Despite the fact that this sonnet is often read as a continuation of Sonnet 5, the content in this poem is definitely not as rich. I found myself nodding at each point Randall made -- the "ten" overkill, the not-so-appealing image of "make sweet some vial," etc.

I am interested in how this poem works structurally, especially as a continuation of Sonnet 5. In the most basic sense, Sonnet 5 starts with summer, leads to winter, and shows how summer is sustained through the distilled flowers. The structure makes sense to me even though, as a few of you pointed out last week, Shakespeare completely skips fall. In Sonnet 6 it seems that Shakespeare wants to start where he left off and tie the two sonnets together through the words - various forms of fair, distilled, and the obvious repetition of winter and summer. We start with the distilled flowers -- I get it, that makes sense -- but after the first two lines it dissolves into a poem about money, interest, and death. It seems as though he tries to tie it back in at the end with "for thou art much too fair" which echoes the first lines of Sonnet 5 with "And that unfair which fairly doth excel." But this last attempt of rescuing this poem from the number 10 is negated by the last line: "To be death's conquest and make worms thine heir." So while Sonnet 5 ends with lovely distilled flowers that make summer live on, Sonnet 6 ends with words that just make me think of worms eating a dead body. Perhaps this ending would have been more satisfying for me if we had some sense of how the worms connect to this summer/winter relationship that Shakespeare so brilliantly captured in the distilled flowers of Sonnet 5. Instead, I feel like we're just left with an awkward image here at the end.

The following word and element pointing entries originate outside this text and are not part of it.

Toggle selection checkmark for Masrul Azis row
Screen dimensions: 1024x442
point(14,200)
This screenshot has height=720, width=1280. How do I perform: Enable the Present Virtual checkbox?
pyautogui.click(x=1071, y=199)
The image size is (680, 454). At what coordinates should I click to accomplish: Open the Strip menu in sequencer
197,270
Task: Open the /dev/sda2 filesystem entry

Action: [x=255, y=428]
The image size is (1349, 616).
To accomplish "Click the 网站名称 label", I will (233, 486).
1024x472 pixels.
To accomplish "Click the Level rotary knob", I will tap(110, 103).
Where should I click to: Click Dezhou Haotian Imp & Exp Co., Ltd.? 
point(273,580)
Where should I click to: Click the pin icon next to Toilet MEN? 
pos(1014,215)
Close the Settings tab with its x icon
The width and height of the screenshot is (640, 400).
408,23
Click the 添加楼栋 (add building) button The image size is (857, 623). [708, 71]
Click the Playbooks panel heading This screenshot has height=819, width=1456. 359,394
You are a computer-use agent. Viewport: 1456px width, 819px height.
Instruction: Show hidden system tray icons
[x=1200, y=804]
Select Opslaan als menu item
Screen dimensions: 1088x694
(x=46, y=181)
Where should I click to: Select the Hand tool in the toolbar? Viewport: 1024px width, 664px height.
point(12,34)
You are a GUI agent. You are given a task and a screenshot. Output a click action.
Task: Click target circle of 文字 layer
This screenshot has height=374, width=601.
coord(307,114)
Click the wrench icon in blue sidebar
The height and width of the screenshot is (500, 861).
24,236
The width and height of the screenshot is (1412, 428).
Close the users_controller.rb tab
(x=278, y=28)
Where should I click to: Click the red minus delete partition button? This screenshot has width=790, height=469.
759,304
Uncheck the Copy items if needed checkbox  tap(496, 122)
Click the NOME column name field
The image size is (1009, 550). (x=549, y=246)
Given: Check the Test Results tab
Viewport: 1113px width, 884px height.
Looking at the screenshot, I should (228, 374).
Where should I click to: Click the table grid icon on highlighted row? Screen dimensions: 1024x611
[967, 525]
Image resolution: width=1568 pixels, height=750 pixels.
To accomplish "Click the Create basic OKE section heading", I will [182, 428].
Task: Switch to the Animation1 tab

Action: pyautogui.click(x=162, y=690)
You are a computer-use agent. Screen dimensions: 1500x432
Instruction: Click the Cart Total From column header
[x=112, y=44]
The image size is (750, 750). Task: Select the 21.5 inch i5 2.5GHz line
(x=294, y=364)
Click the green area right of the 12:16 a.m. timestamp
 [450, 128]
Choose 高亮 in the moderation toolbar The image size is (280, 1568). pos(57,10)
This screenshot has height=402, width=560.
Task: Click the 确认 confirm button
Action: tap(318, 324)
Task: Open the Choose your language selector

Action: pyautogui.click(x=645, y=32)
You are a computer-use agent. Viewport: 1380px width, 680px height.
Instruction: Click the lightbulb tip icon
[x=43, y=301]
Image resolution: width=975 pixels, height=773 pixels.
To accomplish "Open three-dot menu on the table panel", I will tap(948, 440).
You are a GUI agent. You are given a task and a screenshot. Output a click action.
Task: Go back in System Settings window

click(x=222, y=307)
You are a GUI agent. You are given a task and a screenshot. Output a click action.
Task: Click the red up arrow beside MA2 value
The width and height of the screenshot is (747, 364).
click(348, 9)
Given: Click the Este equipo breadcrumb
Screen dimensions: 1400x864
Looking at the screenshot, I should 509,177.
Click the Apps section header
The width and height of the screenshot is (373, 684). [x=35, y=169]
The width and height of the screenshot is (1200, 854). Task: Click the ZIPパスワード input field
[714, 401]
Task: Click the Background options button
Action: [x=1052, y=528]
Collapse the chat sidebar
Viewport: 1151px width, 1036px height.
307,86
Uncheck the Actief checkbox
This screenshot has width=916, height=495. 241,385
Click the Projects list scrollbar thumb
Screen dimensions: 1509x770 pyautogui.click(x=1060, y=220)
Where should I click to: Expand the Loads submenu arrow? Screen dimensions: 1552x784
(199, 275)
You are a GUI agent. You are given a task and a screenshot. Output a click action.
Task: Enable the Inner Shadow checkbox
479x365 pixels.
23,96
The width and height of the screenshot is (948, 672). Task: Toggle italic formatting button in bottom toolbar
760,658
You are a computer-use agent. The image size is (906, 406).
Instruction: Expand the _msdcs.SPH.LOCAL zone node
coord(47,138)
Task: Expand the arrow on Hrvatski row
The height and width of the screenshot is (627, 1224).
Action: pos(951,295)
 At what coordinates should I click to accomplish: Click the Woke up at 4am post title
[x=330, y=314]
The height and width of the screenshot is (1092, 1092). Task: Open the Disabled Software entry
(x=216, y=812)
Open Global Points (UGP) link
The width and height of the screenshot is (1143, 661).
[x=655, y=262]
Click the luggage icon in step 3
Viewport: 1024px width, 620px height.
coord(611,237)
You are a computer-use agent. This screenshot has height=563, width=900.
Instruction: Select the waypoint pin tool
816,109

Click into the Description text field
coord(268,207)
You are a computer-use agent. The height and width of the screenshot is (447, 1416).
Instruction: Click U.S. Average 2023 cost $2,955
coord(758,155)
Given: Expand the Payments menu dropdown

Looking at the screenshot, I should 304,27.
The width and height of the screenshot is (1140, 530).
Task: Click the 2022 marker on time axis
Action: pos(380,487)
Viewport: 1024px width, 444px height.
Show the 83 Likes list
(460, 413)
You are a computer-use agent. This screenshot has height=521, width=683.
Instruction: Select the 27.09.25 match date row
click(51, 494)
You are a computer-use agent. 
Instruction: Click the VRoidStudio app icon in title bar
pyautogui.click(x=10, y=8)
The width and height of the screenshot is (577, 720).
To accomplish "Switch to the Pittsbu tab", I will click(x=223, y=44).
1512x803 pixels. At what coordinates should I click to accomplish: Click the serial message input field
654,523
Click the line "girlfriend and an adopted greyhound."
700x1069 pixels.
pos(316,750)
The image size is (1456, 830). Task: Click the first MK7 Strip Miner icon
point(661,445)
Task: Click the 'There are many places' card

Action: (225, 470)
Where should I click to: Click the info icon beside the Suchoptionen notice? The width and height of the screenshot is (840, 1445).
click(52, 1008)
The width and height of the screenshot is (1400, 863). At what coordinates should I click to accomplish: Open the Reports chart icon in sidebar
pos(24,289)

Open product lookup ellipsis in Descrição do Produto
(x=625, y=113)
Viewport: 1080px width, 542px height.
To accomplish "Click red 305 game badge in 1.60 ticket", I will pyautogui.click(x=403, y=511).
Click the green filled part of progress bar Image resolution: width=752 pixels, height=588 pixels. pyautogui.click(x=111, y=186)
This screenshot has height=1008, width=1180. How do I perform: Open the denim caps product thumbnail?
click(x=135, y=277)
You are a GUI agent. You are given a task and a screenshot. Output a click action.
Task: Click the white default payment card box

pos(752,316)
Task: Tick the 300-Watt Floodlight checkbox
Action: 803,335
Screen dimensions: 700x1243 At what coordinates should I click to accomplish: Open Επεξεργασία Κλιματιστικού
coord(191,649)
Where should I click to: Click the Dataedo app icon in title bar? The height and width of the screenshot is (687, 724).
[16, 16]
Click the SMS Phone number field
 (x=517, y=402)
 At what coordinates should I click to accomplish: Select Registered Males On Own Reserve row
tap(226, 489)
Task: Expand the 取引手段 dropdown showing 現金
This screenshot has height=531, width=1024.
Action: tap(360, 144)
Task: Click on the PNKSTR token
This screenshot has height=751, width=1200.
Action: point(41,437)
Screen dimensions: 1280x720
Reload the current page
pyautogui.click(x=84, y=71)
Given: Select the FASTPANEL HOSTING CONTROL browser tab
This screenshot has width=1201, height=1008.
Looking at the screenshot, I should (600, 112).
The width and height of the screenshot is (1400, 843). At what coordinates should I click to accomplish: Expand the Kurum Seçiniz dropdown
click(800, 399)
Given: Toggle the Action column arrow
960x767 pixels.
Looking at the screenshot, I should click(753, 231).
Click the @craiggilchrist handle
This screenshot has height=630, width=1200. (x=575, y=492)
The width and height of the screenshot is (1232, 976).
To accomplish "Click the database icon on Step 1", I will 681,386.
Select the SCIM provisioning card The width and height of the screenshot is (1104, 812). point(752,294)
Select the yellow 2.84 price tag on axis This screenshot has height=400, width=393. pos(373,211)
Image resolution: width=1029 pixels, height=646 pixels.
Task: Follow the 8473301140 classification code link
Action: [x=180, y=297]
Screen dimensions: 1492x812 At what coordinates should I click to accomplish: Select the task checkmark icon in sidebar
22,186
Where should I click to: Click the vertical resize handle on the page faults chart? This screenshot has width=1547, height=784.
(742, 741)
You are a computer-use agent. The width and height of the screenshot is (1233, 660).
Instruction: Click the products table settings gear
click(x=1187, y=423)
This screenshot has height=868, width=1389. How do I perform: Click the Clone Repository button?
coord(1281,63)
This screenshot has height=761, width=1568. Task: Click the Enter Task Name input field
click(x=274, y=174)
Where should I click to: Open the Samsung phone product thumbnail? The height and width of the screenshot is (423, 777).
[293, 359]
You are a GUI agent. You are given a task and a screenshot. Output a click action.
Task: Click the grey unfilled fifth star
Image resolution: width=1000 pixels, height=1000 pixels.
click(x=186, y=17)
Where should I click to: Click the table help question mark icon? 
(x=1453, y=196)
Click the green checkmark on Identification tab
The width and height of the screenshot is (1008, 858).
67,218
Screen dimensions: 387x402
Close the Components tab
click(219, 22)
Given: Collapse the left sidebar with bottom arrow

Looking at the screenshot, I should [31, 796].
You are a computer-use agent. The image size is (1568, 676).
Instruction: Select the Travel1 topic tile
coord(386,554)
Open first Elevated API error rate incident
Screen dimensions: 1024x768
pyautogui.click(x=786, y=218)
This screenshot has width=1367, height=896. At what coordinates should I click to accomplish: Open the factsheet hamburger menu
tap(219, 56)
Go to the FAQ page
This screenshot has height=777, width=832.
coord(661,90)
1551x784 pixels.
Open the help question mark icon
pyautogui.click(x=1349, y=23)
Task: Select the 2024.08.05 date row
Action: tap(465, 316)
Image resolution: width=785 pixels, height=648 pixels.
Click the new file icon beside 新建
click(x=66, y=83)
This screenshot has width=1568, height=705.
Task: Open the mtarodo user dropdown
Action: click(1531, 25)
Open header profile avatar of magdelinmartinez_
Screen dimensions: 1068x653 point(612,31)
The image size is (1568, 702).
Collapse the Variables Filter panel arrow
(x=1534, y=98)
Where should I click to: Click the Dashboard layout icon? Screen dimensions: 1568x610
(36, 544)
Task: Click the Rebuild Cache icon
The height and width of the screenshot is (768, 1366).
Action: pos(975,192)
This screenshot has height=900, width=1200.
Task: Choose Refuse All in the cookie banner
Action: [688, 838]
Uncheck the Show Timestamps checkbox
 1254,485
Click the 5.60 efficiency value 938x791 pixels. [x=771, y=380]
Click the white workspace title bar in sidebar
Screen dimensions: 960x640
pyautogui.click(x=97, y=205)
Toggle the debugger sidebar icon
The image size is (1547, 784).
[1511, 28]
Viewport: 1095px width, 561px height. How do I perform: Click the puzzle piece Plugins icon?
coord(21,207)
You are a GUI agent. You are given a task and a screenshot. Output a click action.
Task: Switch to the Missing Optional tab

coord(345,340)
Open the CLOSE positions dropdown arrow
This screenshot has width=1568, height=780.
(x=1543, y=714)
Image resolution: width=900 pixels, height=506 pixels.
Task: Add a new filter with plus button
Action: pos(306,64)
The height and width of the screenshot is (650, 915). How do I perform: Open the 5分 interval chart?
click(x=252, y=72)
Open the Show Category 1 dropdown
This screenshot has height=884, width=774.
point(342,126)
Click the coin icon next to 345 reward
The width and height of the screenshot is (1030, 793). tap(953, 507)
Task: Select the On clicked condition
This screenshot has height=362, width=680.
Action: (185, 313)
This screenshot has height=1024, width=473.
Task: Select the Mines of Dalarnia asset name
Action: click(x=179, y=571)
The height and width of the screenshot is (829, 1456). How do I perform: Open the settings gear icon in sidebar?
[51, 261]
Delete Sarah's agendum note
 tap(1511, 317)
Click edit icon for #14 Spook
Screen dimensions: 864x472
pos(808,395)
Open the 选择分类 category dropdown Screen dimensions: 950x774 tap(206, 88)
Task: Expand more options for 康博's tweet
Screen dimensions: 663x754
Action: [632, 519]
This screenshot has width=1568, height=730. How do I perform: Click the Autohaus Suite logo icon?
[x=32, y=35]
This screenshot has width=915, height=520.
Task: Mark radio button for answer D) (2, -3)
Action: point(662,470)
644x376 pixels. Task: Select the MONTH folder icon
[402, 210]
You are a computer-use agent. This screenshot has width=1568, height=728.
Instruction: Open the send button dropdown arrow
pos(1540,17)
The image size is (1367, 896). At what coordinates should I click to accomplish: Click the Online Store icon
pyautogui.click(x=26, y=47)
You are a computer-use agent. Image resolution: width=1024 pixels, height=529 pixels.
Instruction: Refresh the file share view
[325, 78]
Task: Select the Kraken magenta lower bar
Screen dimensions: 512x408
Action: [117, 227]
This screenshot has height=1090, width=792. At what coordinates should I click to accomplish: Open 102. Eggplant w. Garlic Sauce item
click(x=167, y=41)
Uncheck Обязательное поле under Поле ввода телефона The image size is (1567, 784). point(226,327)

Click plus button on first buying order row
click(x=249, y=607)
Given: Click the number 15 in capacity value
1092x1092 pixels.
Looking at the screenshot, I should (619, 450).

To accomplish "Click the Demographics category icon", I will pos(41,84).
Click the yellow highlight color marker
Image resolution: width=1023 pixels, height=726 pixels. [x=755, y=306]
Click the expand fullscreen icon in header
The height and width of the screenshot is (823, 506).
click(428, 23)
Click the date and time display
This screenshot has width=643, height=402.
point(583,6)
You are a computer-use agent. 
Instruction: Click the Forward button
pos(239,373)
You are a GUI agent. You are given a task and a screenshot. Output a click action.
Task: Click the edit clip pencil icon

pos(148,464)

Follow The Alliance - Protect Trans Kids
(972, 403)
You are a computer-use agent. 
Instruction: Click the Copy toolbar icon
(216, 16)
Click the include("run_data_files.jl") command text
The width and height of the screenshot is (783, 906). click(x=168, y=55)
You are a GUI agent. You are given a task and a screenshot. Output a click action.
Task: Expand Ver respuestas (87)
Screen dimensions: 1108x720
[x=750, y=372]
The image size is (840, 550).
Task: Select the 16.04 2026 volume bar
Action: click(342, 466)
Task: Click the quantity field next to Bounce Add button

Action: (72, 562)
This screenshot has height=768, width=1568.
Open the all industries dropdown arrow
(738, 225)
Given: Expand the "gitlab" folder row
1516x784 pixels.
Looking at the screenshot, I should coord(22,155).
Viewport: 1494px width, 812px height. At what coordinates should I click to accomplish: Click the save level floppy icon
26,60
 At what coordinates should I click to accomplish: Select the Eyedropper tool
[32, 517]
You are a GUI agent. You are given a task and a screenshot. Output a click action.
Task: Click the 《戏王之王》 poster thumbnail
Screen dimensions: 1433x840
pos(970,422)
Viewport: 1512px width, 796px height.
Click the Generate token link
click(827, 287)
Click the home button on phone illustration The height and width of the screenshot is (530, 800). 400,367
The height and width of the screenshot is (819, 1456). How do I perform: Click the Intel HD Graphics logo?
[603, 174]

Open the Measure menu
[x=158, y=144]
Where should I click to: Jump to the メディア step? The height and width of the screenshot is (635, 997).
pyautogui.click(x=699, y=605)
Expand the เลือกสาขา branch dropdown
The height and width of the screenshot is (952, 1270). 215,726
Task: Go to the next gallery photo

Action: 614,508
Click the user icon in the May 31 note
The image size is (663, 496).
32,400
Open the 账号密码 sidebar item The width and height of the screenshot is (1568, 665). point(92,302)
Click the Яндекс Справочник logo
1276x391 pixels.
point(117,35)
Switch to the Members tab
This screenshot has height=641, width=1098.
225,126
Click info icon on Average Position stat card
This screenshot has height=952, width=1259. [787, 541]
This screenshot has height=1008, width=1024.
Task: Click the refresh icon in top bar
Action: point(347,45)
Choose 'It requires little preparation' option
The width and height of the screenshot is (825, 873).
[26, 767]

Any other thoughts about the structure and how Shakespeare tried to tie these two poems together? Further, is it fair for me to read these poems as a pair? Is there merit in this poem if we read it as a stand-alone poem rather than a continuation of the very successful Sonnet 5? Can anyone save Sonnet 6 for me and show me something exciting, interesting, successful that happens in the poem?